● **Fragmento del texto**

┄┄┄┄┄┄

Sangra copiosamente el corazón dejado en tinieblas por los sueños maléficos del rey Leopoldo y demás soberanos colonizadores de Europa. Países donde más de 20 por ciento de la población, niños incluidos, se halla ahora afectada por el virus del sida, mientras las trasnacionales farmacéuticas se niegan a permitir el uso de los medicamentos genéricos para tratar el mal; los enfermos, en el fondo de la miseria, jamás soñarían con poder pagar el precio de un tratamiento con medicinas de marca.
Países donde las guerras, en las que no faltan las armas más modernas suplidas cumplidamente por los traficantes, parientes afectivos del viejo rey Leopoldo y de la matriarcal reina Victoria, matan tanto como el sida. Países donde el desierto avanza kilómetros cada año sobre la escasa tierra fértil, dejando a su paso huesos y calaveras de reses y de gentes. Niños hambrientos como espectros, que parecen ancianos, y ancianos como sacos de huesos que esperan impasibles la muerte, indefensos como niños. Gobiernos corrompidos, caudillos de opereta que siguen robando y acumulando fortunas.
Nadie escoge a sus vecinos de geografía, pero el vecino más inquietante de Europa es Africa. No sólo Africa del norte, que ha arrojado hasta ahora a las playas de España, Italia y Francia la mayor cantidad de náufragos, es decir, inmigrantes. En Marsella hay dos argelinos por cada diez habitantes, y los marroquíes, que se atreven a cruzar el Mediterráneo en pateras, abundan en España, aunque sólo sea para ellos un lugar de paso. ¿Se da cuenta Europa de que deberá convivir con los condenados de la tierra, que será imposible sacárselos de encima?
Los que quieren entrar en Europa vienen desde Malí, Guinea Conakry, Costa de Marfil, Gambia, Nigeria, Senegal, atravesando cientos de kilómetros de desierto para colarse a través de Argelia y Marruecos. De esos mismos países vienen también las estrellas del fútbol. E igual que en América latina, los coyotes, organizados en mafias, se encargan de llevarlos desde sus lugares de origen hasta los sitios de paso. Los estafan y los engañan muchas veces.

┄┄┄┄┄┄

● **Material extraído**
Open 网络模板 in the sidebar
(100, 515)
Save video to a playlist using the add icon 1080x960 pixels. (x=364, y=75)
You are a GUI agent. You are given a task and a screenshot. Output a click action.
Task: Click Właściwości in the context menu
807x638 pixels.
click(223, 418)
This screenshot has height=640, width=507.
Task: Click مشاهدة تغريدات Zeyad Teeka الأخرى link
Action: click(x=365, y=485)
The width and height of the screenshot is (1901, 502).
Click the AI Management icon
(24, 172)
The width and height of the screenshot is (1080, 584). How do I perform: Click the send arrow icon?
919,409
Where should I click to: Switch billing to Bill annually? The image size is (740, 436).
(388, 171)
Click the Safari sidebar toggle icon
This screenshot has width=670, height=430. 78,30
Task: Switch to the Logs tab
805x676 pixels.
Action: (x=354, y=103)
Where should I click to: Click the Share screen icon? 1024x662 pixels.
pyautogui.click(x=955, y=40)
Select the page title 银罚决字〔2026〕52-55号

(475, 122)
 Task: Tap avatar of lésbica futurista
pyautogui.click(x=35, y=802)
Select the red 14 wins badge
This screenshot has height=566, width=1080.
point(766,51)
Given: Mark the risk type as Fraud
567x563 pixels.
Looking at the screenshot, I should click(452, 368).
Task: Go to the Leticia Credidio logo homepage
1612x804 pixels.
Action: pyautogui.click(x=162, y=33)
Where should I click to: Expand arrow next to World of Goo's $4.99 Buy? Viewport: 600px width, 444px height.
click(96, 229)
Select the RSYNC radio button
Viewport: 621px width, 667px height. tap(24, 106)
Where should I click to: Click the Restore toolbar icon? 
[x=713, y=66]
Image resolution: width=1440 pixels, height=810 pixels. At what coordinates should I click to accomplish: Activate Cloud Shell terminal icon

┄┄┄┄┄┄

● **Tarea asignada 1**
Reproduce sin alteraciones el pasaje del fragmento sobre África que empieza en las palabras "Nadie escoge a" y concluye tras "sacárselos de encima?".
● **Tarea asignada 2**
Redacta la continuación del fragmento sobre África a partir de su última oración.
Las entradas constituyen material aparte, independiente del fragmento sobre África.

● **Espacio de respuesta 1**
Nadie escoge a sus vecinos de geografía, pero el vecino más inquietante de Europa es Africa. No sólo Africa del norte, que ha arrojado hasta ahora a las playas de España, Italia y Francia la mayor cantidad de náufragos, es decir, inmigrantes. En Marsella hay dos argelinos por cada diez habitantes, y los marroquíes, que se atreven a cruzar el Mediterráneo en pateras, abundan en España, aunque sólo sea para ellos un lugar de paso. ¿Se da cuenta Europa de que deberá convivir con los condenados de la tierra, que será imposible sacárselos de encima?

● **Espacio de respuesta 2**
Quieren internarse en los caminos de la Europa que un día estuvo allá, de donde ellos vienen en su larga marcha constante, sin importarles el riesgo de su vida. A sus espaldas, la antigua costa de los esclavos. ¿Qué más pueden perder? Deambulan por el desierto. Se ocultan, mientras les llega el turno de dirigirse a la cerca para agolparse tras ella y tratar de pasarla. No tocan a la puerta porque sería inútil, nadie les abriría de gusto. Por eso la empujan y tratan de pasar como pueden.
Cuando fracasan, la policía de Marruecos los sube esposados en camiones y va a botarlos cientos de kilómetros lejos, en el desierto, cerca de la frontera con Argelia, sin agua ni comida. Pero lo intentan de nuevo, vuelven a emprender el camino hacia la tierra prometida, que no todos verán. Uno de ellos ha quedado ciego a causa de una herida de bala. Ese es uno de los que se quedará sin verla.

* Escritor nicaragüense. Autor de Sombras nada más y Adiós muchachos, entre otras novelas. De La Jornada de México. Especial para Página/12.